__YOUR OBJECTIVE__
Every entry below should come back unchanged, except that the pictures are dropped.

*** Opening PROVIDED MATERIAL ***

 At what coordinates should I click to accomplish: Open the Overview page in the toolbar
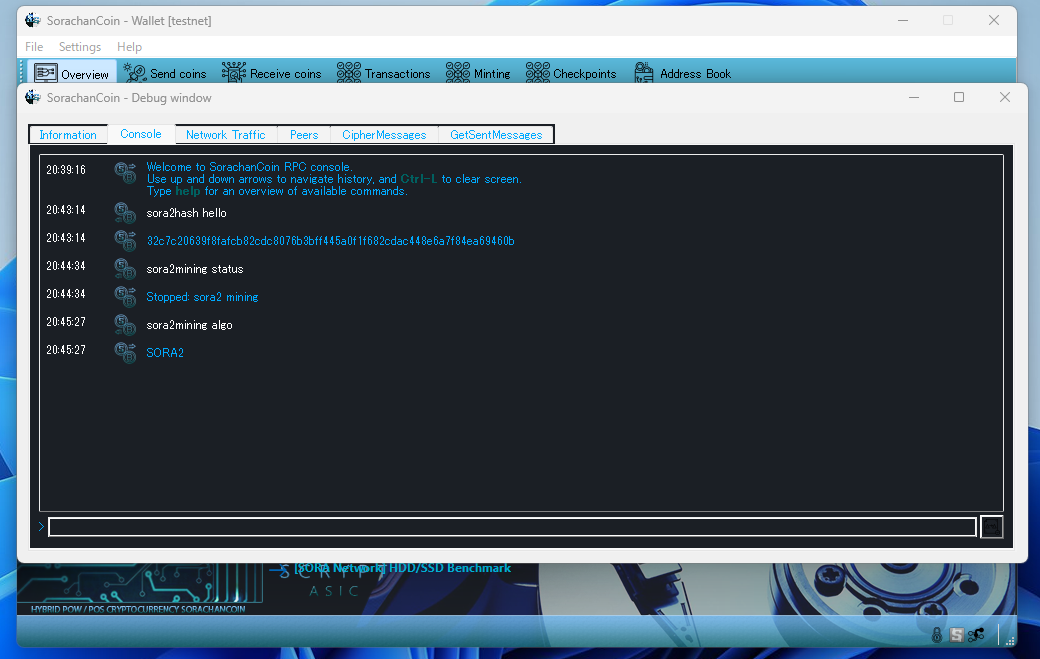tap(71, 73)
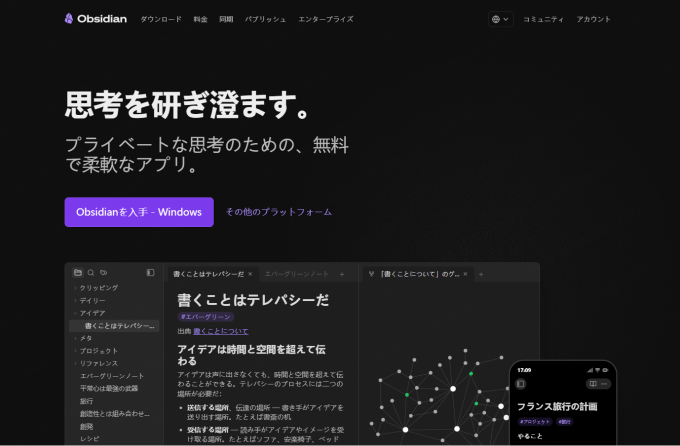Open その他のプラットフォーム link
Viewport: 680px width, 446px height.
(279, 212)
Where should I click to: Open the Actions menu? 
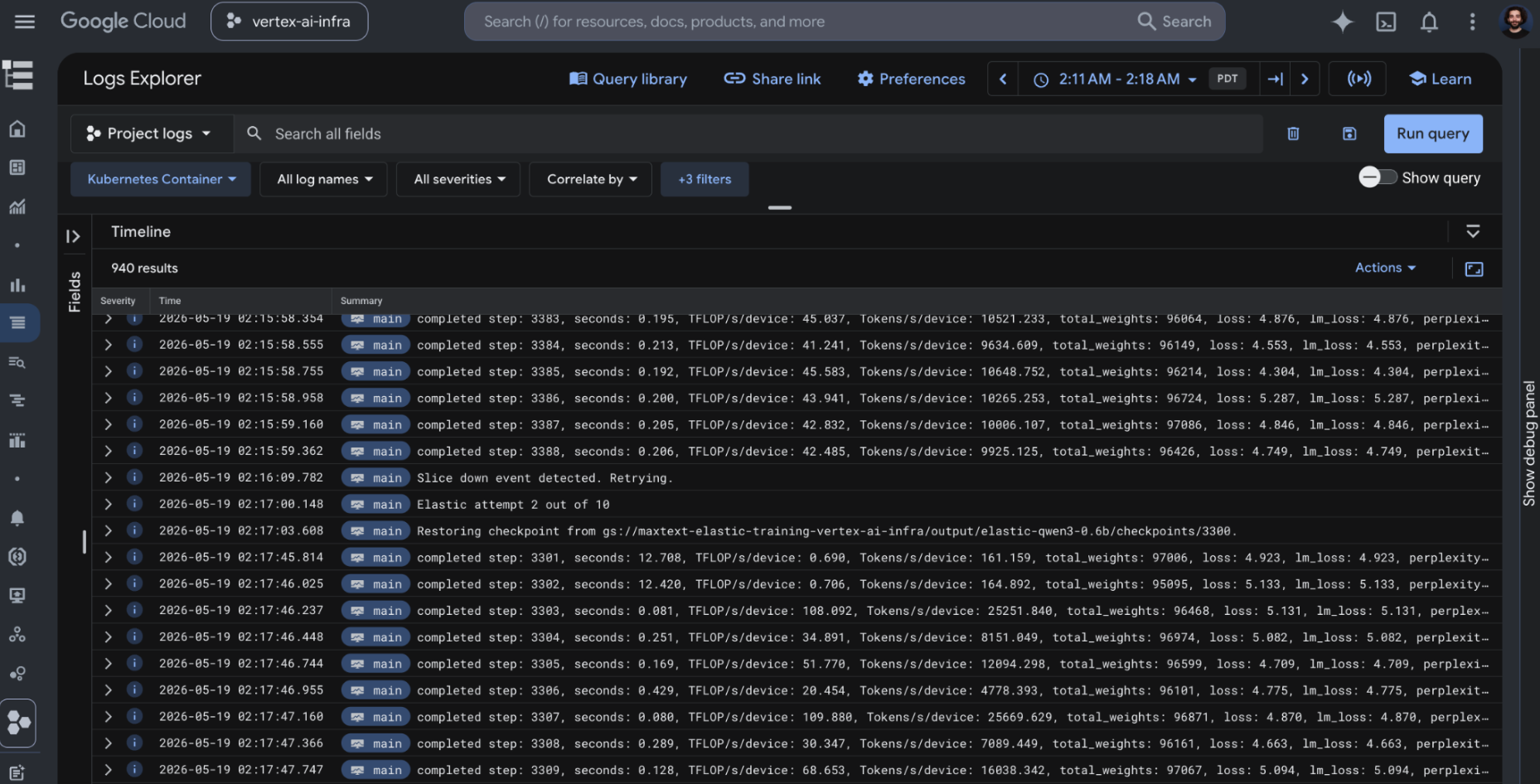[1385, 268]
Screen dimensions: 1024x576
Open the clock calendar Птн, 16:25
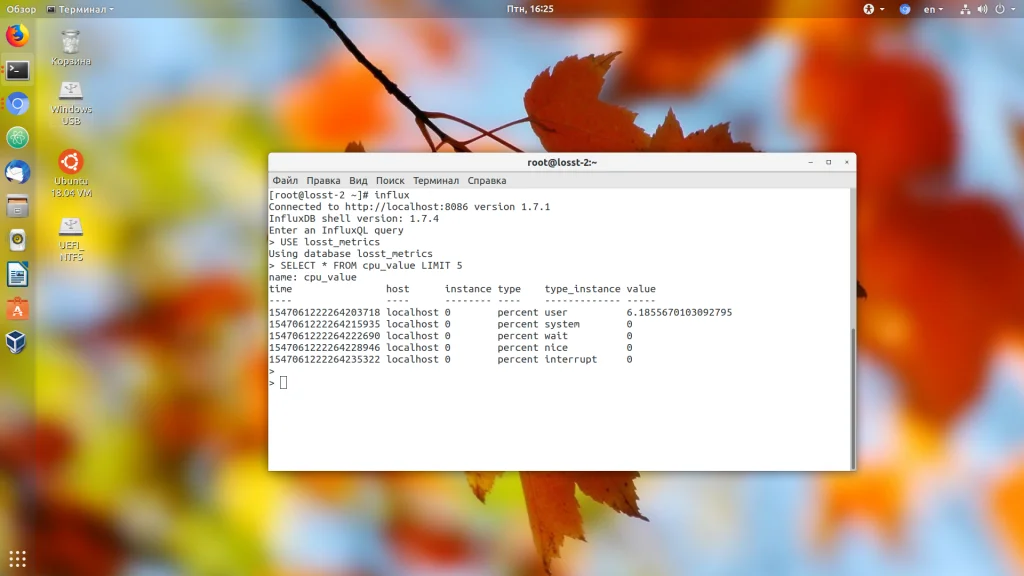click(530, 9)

*** Closing PROVIDED MATERIAL ***

__ANSWER TO THIS EXERCISE__
 At what coordinates should I click to accomplish: Open the Overview page in the toolbar
tap(71, 73)
Open その他のプラットフォーム link
Viewport: 680px width, 446px height.
(279, 212)
Where should I click to: Open the Actions menu? 
[1385, 268]
Screen dimensions: 1024x576
Open the clock calendar Птн, 16:25
click(530, 9)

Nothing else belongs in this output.